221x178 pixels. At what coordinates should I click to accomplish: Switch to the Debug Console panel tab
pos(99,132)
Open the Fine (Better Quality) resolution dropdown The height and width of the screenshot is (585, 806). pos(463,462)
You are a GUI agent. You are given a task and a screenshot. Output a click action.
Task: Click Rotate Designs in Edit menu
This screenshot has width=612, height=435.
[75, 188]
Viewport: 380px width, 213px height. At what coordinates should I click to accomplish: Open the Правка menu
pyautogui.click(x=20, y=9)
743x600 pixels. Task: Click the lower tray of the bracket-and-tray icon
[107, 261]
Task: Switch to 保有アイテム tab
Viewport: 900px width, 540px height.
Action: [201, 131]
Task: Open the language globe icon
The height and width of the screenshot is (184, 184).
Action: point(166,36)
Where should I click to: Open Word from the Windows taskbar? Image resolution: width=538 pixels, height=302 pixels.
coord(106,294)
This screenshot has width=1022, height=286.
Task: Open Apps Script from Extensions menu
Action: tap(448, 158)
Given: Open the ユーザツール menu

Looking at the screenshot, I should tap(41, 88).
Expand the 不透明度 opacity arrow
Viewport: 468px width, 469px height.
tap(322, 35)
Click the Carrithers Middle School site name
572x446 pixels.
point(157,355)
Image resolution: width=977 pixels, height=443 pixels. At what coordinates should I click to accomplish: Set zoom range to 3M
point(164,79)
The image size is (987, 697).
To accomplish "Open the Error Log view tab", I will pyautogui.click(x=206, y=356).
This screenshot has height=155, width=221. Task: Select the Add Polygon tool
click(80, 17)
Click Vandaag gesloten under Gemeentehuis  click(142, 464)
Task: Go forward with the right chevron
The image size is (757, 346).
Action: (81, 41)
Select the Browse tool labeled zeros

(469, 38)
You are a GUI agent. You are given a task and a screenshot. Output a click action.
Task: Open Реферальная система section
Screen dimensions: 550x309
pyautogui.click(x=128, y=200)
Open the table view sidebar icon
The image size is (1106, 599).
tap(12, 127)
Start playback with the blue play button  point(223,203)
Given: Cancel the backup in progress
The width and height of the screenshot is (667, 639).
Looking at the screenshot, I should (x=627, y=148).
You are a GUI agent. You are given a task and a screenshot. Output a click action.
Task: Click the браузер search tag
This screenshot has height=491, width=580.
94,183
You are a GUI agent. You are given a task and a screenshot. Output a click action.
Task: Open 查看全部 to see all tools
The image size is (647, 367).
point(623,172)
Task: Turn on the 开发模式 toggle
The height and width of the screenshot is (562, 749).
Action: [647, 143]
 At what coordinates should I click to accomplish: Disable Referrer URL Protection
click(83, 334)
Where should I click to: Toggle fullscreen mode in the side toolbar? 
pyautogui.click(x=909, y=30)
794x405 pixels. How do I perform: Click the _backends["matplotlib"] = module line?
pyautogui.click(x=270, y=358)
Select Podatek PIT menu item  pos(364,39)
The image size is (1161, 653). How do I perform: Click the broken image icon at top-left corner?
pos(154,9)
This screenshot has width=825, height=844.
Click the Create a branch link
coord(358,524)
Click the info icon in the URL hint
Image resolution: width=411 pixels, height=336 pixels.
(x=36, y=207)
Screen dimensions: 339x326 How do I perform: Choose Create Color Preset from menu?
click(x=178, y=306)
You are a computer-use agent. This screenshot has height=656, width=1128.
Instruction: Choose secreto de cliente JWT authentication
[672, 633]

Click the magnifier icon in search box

━━━━━━━━━━━━━━━━━━━━

◆ Exercise ◆
Say each line again exactly as it appears above.

◆ Response area ◆
221x178 pixels. At what coordinates should I click to accomplish: Switch to the Debug Console panel tab
pos(99,132)
Open the Fine (Better Quality) resolution dropdown The height and width of the screenshot is (585, 806). pos(463,462)
You are a GUI agent. You are given a task and a screenshot. Output a click action.
Task: Click Rotate Designs in Edit menu
This screenshot has width=612, height=435.
[75, 188]
Viewport: 380px width, 213px height. At what coordinates should I click to accomplish: Open the Правка menu
pyautogui.click(x=20, y=9)
743x600 pixels. Task: Click the lower tray of the bracket-and-tray icon
[107, 261]
Task: Switch to 保有アイテム tab
Viewport: 900px width, 540px height.
Action: [201, 131]
Task: Open the language globe icon
The height and width of the screenshot is (184, 184).
Action: point(166,36)
Where should I click to: Open Word from the Windows taskbar? Image resolution: width=538 pixels, height=302 pixels.
coord(106,294)
This screenshot has width=1022, height=286.
Task: Open Apps Script from Extensions menu
Action: tap(448, 158)
Given: Open the ユーザツール menu

Looking at the screenshot, I should tap(41, 88).
Expand the 不透明度 opacity arrow
Viewport: 468px width, 469px height.
tap(322, 35)
Click the Carrithers Middle School site name
572x446 pixels.
point(157,355)
Image resolution: width=977 pixels, height=443 pixels. At what coordinates should I click to accomplish: Set zoom range to 3M
point(164,79)
The image size is (987, 697).
To accomplish "Open the Error Log view tab", I will pyautogui.click(x=206, y=356).
This screenshot has height=155, width=221. Task: Select the Add Polygon tool
click(80, 17)
Click Vandaag gesloten under Gemeentehuis  click(142, 464)
Task: Go forward with the right chevron
The image size is (757, 346).
Action: (81, 41)
Select the Browse tool labeled zeros

(469, 38)
You are a GUI agent. You are given a task and a screenshot. Output a click action.
Task: Open Реферальная система section
Screen dimensions: 550x309
pyautogui.click(x=128, y=200)
Open the table view sidebar icon
The image size is (1106, 599).
tap(12, 127)
Start playback with the blue play button  point(223,203)
Given: Cancel the backup in progress
The width and height of the screenshot is (667, 639).
Looking at the screenshot, I should (x=627, y=148).
You are a GUI agent. You are given a task and a screenshot. Output a click action.
Task: Click the браузер search tag
This screenshot has height=491, width=580.
94,183
You are a GUI agent. You are given a task and a screenshot. Output a click action.
Task: Open 查看全部 to see all tools
The image size is (647, 367).
point(623,172)
Task: Turn on the 开发模式 toggle
The height and width of the screenshot is (562, 749).
Action: [647, 143]
 At what coordinates should I click to accomplish: Disable Referrer URL Protection
click(83, 334)
Where should I click to: Toggle fullscreen mode in the side toolbar? 
pyautogui.click(x=909, y=30)
794x405 pixels. How do I perform: Click the _backends["matplotlib"] = module line?
pyautogui.click(x=270, y=358)
Select Podatek PIT menu item  pos(364,39)
The image size is (1161, 653). How do I perform: Click the broken image icon at top-left corner?
pos(154,9)
This screenshot has width=825, height=844.
Click the Create a branch link
coord(358,524)
Click the info icon in the URL hint
Image resolution: width=411 pixels, height=336 pixels.
(x=36, y=207)
Screen dimensions: 339x326 How do I perform: Choose Create Color Preset from menu?
click(x=178, y=306)
You are a computer-use agent. This screenshot has height=656, width=1128.
Instruction: Choose secreto de cliente JWT authentication
[672, 633]

Click the magnifier icon in search box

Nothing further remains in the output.